Tuesday, April 6, 2010

The Morning News

This morning early, while rubbing on deodorant, combing my hair, putting on my clothes and trying to tie my shoes, a well known morning guy interviewed members of coal miner's families. Their loved ones were still in the mine. Twenty-five of their co-workers were dead. The news guy wanted to get their thoughts.

I don't get why anyone in a stressful personal situation would ever want to or agree to go on camera for a national television broadcast. Doing that less than 24 hours after the disaster borders on insanity.

I've seen parents of children who have been abducted sit there crying while choking out words about their feelings.
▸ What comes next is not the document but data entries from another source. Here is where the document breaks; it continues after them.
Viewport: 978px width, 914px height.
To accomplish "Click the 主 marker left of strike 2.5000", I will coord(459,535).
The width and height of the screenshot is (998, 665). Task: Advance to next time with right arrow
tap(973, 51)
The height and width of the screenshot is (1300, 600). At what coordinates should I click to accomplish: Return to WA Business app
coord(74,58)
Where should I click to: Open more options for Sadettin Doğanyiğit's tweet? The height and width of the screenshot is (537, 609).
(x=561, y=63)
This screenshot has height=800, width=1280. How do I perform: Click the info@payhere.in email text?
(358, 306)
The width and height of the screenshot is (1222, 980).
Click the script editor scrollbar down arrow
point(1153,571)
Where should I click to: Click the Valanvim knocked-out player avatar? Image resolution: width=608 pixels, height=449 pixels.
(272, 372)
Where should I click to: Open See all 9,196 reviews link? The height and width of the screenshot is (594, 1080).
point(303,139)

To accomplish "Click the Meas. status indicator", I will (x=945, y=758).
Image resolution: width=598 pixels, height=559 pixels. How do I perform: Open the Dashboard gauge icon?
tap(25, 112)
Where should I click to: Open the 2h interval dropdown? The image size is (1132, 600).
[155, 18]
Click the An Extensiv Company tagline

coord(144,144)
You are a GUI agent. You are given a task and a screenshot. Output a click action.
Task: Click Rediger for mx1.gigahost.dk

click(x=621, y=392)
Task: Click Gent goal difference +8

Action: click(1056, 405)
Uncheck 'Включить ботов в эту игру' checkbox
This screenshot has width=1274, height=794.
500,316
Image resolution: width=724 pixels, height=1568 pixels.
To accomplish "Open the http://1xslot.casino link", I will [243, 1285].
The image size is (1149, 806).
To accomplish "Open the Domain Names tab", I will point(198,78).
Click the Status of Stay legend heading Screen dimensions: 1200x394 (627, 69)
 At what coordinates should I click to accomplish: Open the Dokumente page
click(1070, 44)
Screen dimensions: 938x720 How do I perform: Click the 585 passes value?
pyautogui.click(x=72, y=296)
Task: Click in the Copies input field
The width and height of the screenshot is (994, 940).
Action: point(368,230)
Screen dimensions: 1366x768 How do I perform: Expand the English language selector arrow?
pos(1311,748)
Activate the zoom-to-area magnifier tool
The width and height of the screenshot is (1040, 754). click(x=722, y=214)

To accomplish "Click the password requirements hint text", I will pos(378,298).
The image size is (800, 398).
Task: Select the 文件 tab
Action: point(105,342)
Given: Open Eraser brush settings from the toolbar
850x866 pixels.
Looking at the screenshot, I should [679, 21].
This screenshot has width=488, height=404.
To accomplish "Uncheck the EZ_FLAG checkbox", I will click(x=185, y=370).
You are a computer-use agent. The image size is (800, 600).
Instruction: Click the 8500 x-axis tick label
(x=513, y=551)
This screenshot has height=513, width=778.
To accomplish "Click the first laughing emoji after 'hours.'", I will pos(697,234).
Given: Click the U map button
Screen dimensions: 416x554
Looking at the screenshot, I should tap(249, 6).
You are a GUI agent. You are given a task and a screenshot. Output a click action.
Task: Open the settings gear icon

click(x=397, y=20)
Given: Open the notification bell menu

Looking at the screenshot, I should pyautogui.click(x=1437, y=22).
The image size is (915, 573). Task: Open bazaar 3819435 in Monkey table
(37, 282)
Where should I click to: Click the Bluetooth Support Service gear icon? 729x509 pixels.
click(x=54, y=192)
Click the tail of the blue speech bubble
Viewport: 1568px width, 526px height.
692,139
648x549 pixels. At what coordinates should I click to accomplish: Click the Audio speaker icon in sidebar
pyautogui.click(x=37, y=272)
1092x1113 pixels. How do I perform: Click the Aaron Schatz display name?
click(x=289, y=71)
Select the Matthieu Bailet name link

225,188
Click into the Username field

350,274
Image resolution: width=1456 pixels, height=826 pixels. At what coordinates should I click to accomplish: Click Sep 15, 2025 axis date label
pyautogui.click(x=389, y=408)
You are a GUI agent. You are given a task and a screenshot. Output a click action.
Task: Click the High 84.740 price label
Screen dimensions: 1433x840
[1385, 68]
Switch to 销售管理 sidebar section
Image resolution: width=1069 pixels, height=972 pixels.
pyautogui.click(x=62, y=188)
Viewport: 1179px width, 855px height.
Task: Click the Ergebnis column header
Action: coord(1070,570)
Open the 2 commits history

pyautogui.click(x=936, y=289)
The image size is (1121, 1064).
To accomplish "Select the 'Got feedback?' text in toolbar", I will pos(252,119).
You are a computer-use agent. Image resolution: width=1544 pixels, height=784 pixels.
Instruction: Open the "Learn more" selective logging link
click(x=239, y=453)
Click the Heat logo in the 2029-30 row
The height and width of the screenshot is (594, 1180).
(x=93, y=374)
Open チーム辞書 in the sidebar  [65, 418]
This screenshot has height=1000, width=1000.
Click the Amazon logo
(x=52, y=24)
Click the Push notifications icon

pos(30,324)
I've seen parents of a child who was just found dead and dismembered in the woods after a week of searching, talking about their grief.

I've seen child of 15 who had been sexually molested by a trusted family member sitting with the brother of the molester, speaking of their abhorrence.

This is nuts.

Maybe it's a good thing to have a "spokesperson" or further removed family member speak in order to draw attention to the need to watch our children or improve mine safety, but for me at least, it's too much. I turn the TV off when this is shown. I may be a life voyeur and perhaps I will slow down a little driving by a wreck, but I do not need to see and hear that with my morning coffee.

Alright, I'm stepping back down off the soap box!

One thing I do enjoy in the morning is reading the daily paper. I grew up in a small country town and there was a weekly paper. It used to be a good paper. I still subscribe and now it's basically a weekly paper of record; births, deaths, marriage licenses, court reports, arrest records. The news is meth busts and people arrested for smoking marijuana or hitting their girlfriend. When I moved to Louisville there were two daily papers; one in the morning and one in the evening. When I married we got both papers. We both loved reading the paper. Dennis had a daily paper in the town where he grew up and still subscribed to it.

Now days I read the remaining daily paper and enjoy it immensely. While doing so today, on TV an entertainment talking head was trying to use the iPad. The device looks sleek and cute and modern. I'm not convinced. Let me keep my daily paper. Even if they raise the price of it to the price of the New York Times, I want my daily paper.

This morning in the Courier-Journal Clay Bennett's cartoon made me laugh out loud.

http://www.courier-journal.com/article/20100406/OPINION03/100405010/1020/GOP+s+image+tarnished

Weather is hot as West Texas here today; 88 degrees.